Invasive algae were introduced into Kāneohe Bay for aquaculture about 30 years ago. Today, the three worst species—Kappaphycus sp., Eucheuma denticulatum and Gracilaria salicornia—form thick, tangled mats that overgrow the reefs, killing corals, destroying habitat for native reef fish, and turning the bay into an algae-smothered wasteland.
To address this problem, the Conservancy partnered with the State Division of Aquatic Resources (DAR) and the University of Hawai‘i to develop the first Super Sucker in 2005. Today, the original vessel is operated by DAR, whose crew clears about seven acres of reef each year. But the algae will grow back quickly without native herbivores – plant eating sea urchins and fish – which keep the reefs clean. So the State is growing native sea urchins at its hatchery on Sand Island and placing them on the reefs, where they keep the algae in check.

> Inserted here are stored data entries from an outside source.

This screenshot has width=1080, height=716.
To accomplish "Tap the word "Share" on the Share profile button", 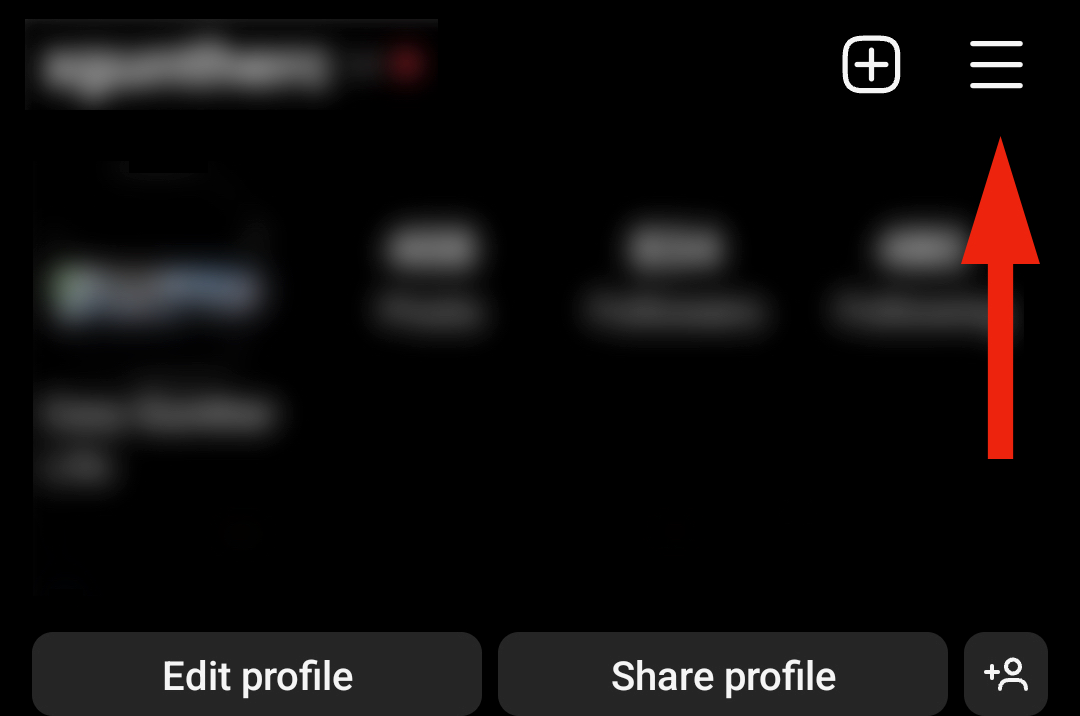I will [x=662, y=675].
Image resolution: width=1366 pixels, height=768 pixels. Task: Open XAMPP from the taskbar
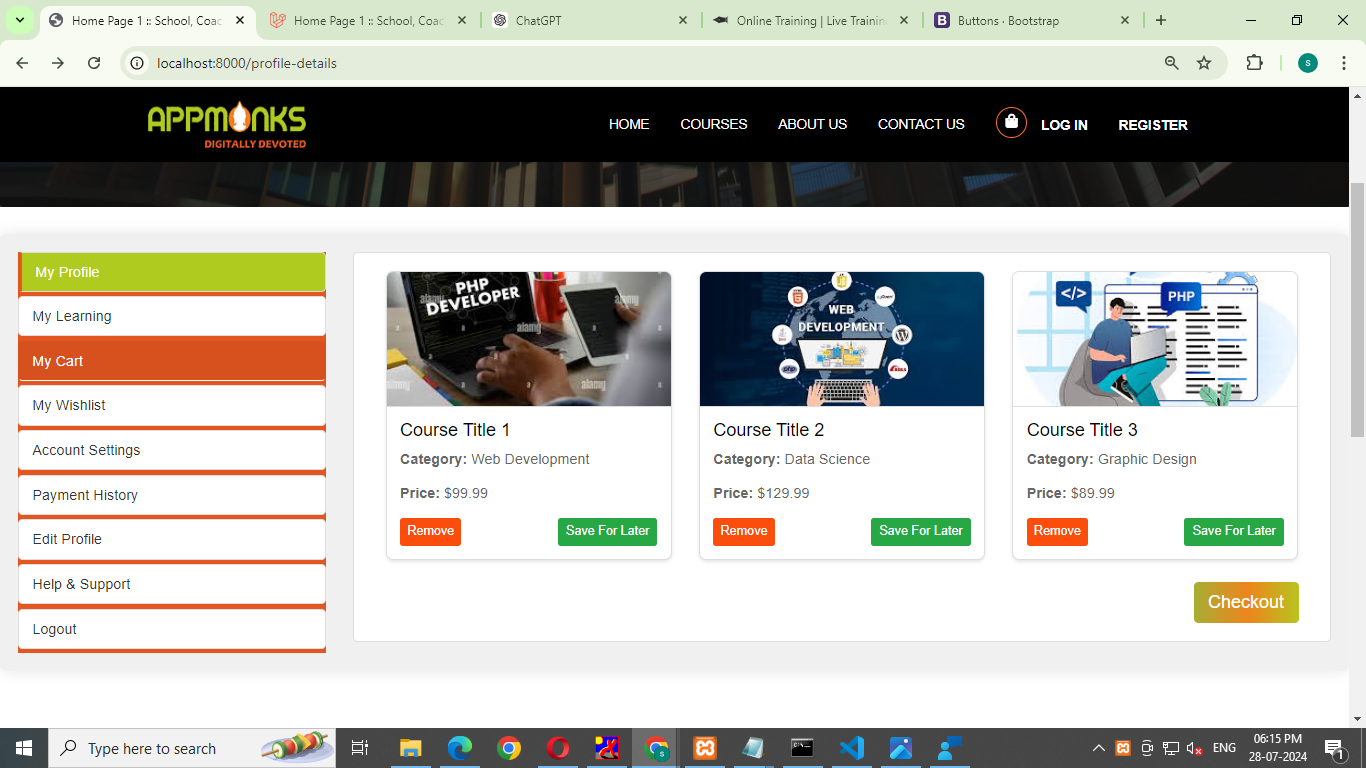click(x=705, y=748)
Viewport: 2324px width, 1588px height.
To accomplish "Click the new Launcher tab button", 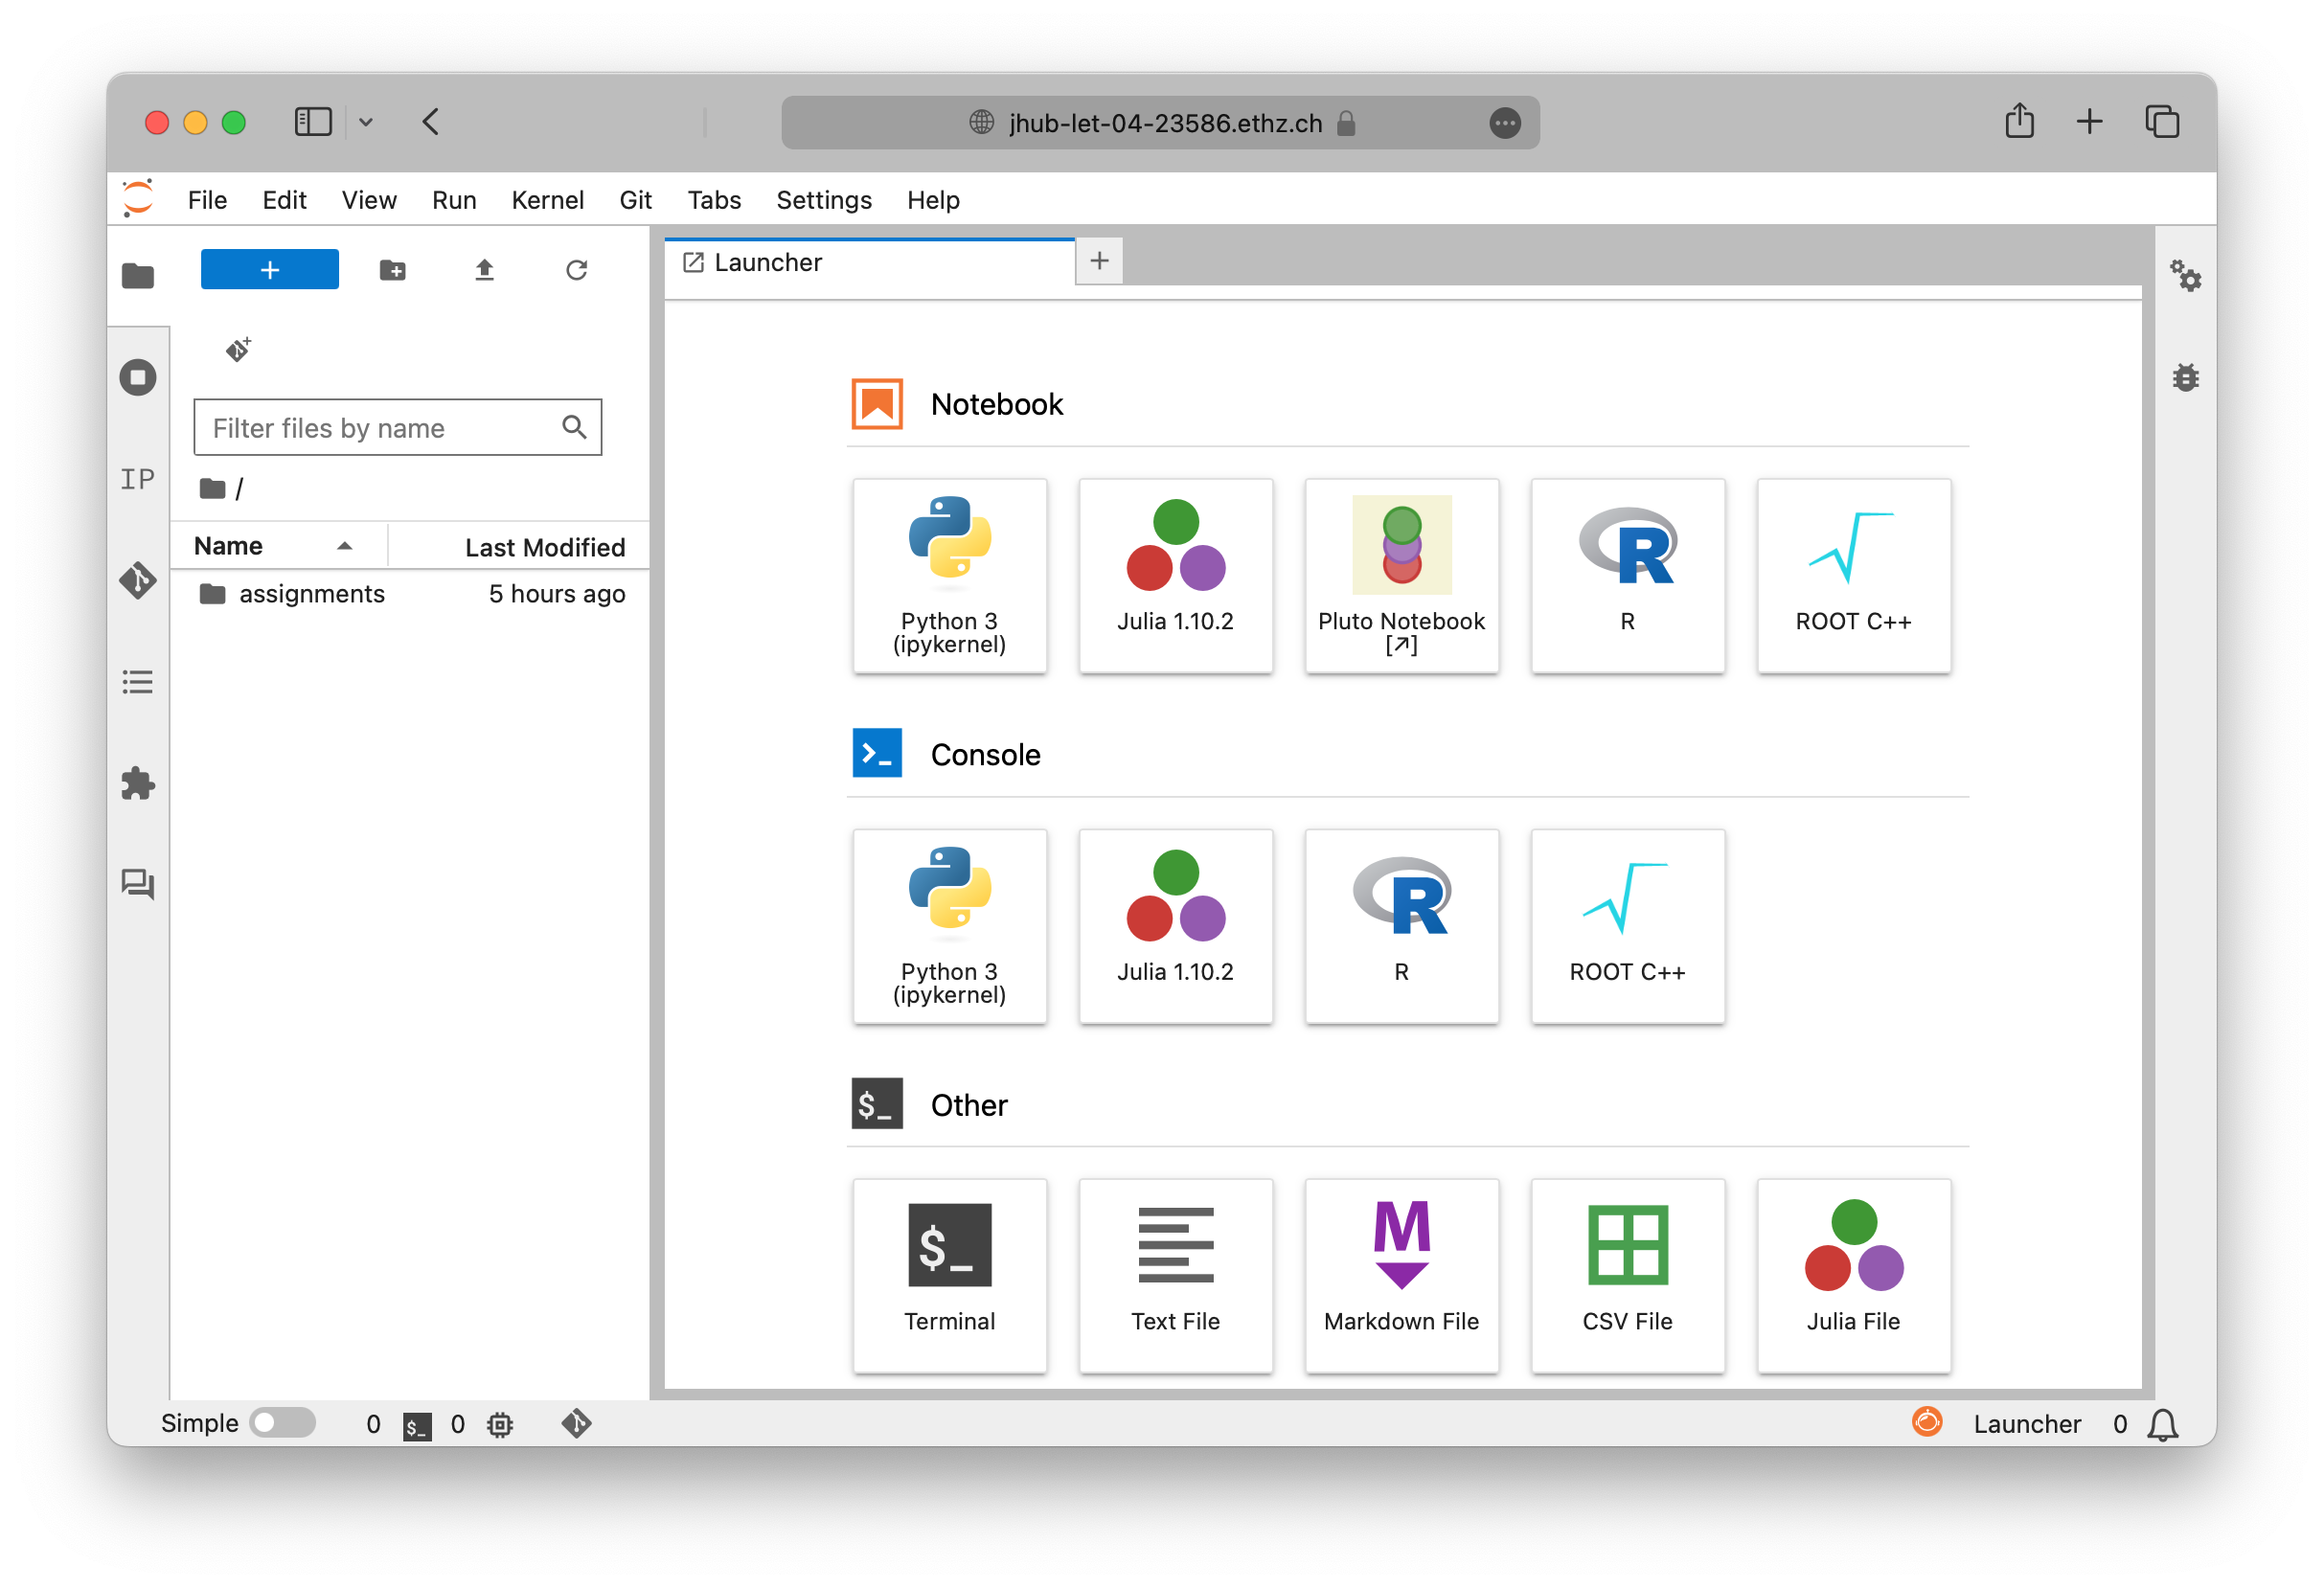I will (x=1099, y=261).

It’s a powerful one-two combination, but it is not enough.
“Until now, we have only been able to keep pace with the expansion of the invasive algae problem,” said William Aila, chair of the State Department of Land and Natural Resources (DLNR), which oversees DAR. “That’s why we welcome the addition of a second Super Sucker. We believe we now have the capacity to get ahead of the problem and start reclaiming large sections of the bay.”
The goal is to clear the north end of the bay of the worst invasive algae by 2015. To finance the effort, the Conservancy has launched a $2.5 million fund-raising campaign.
“The bad news is that these algal species are the very, very worst introduced marine species in the state,” said Eric Conklin, the Conservancy’s Hawai‘i director of marine science. “They smother and kill native corals, which are the core structural organisms of the entire ecosystem.”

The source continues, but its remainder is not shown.